Every day with Tracie is like a clockwork. Since she's autistic her environment needs to be static. Every morning she has to wake up at the same time, eat the same foods at the same times, and participate in the same activities at the same times. Her schedule is invariant. Any deviation would cause confusion for her and she would get upset. Said confusion might even cause seizures. Every day and every event in her life is a framework fixed in an invariant cycle. Therefore her lifestyle is a clockwork.
I believe that the things that my sister is capable of doing with her mental disability make her a walking phenomena. When she was younger the doctors told my parents that there was nothing that could be done for her mild to severe autism. They said that we would always have to feed her, help her walk, and never know what she wanted; the claimed that she would never gain any independence. Now she can feed herself without any assitance at all. Tracie can walk independently, load the dishwasher, even put DVDs in the DVD player and hit the play button. She can ask when she wants something and even convey her feelings with simple verbal communication. Though her world is completely uniform, she manages to make progress in her communication and motor skills. She is a phenomenon.

October 3, 2006


My favorite part of this campus is probably the Mississippi River. A while back, I took my camera and my bike out for a little spin, hoping to capture some of the beauty in the area. I rode my bike up and down the East River Parkway, wet my feet in the river, and even followed some small rodents into the woods on slightly worn paths. When I got to the Westbank, however, I found a little enclave next to the bike path. It seemed completely intentional-- there was a set of stairs leading down to it and a little slab of concrete were a bench might have been.
Another set of stairs led down further and then the path just stopped-- cut off by branches and bushes.
The whole area was beautiful in an odd, morbid sense. There was graffiti on the once white walls and plants had begun to take over the area.

September 25, 2006

The Peace House

A few weeks ago my sculpture class took a fieldtrip to the Minneapolis Institute of Arts. We all piled into cars and hoped that the classmate driving wouldn't get us lost. On the way there, I noticed a little building with a colorful mural on the side of it. It said "Peace House" on the front.

Data shown:

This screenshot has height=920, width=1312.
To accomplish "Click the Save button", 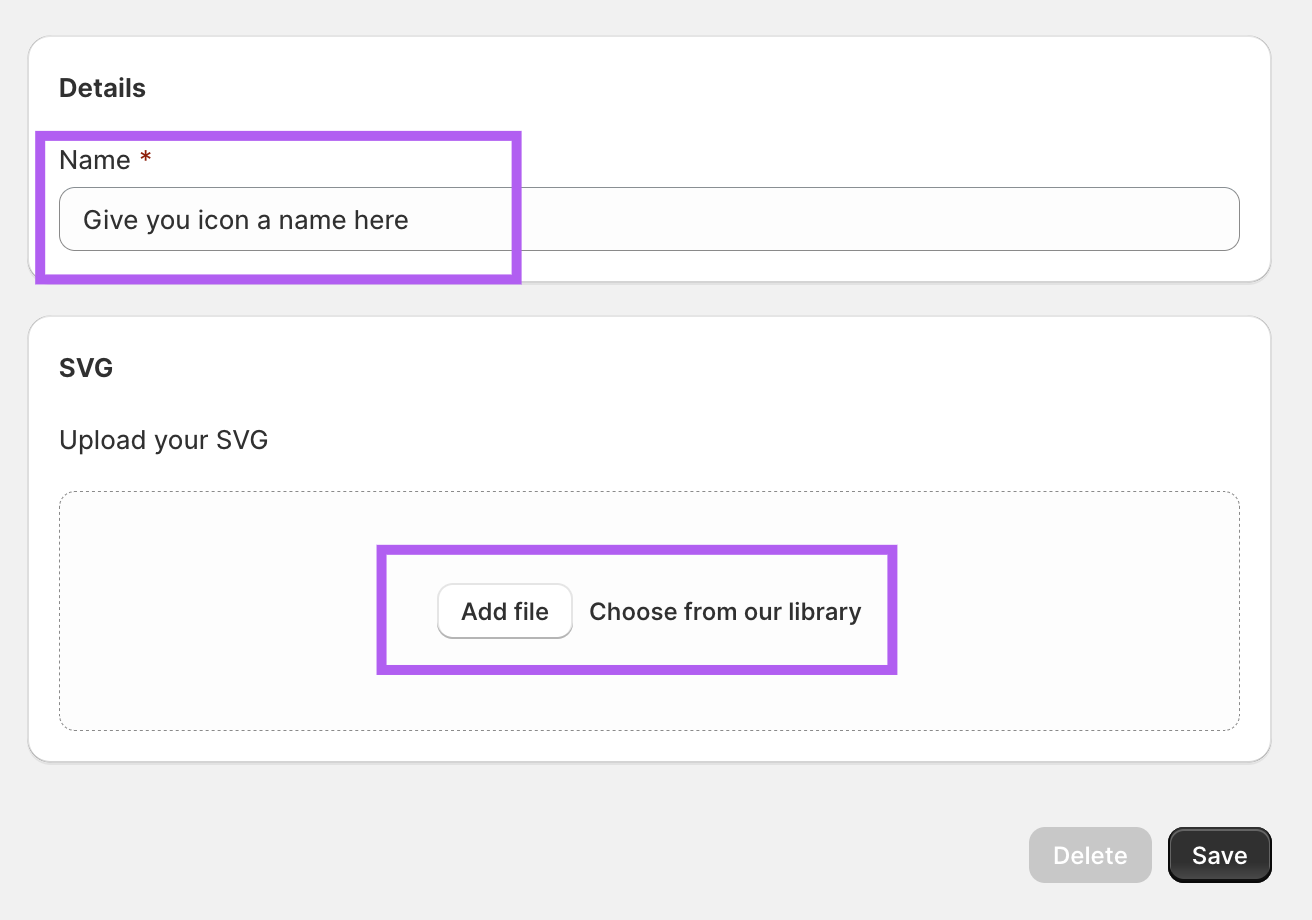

* * *

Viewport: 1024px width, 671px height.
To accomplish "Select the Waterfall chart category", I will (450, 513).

Challenges:
1. In the source extract, where did the sculpture class go on its field trip?
2. Return the source extract word for word from "Every day with" to "is a clockwork.".

Answers:
1. The Minneapolis Institute of Arts.

2.
Every day with Tracie is like a clockwork. Since she's autistic her environment needs to be static. Every morning she has to wake up at the same time, eat the same foods at the same times, and participate in the same activities at the same times. Her schedule is invariant. Any deviation would cause confusion for her and she would get upset. Said confusion might even cause seizures. Every day and every event in her life is a framework fixed in an invariant cycle. Therefore her lifestyle is a clockwork.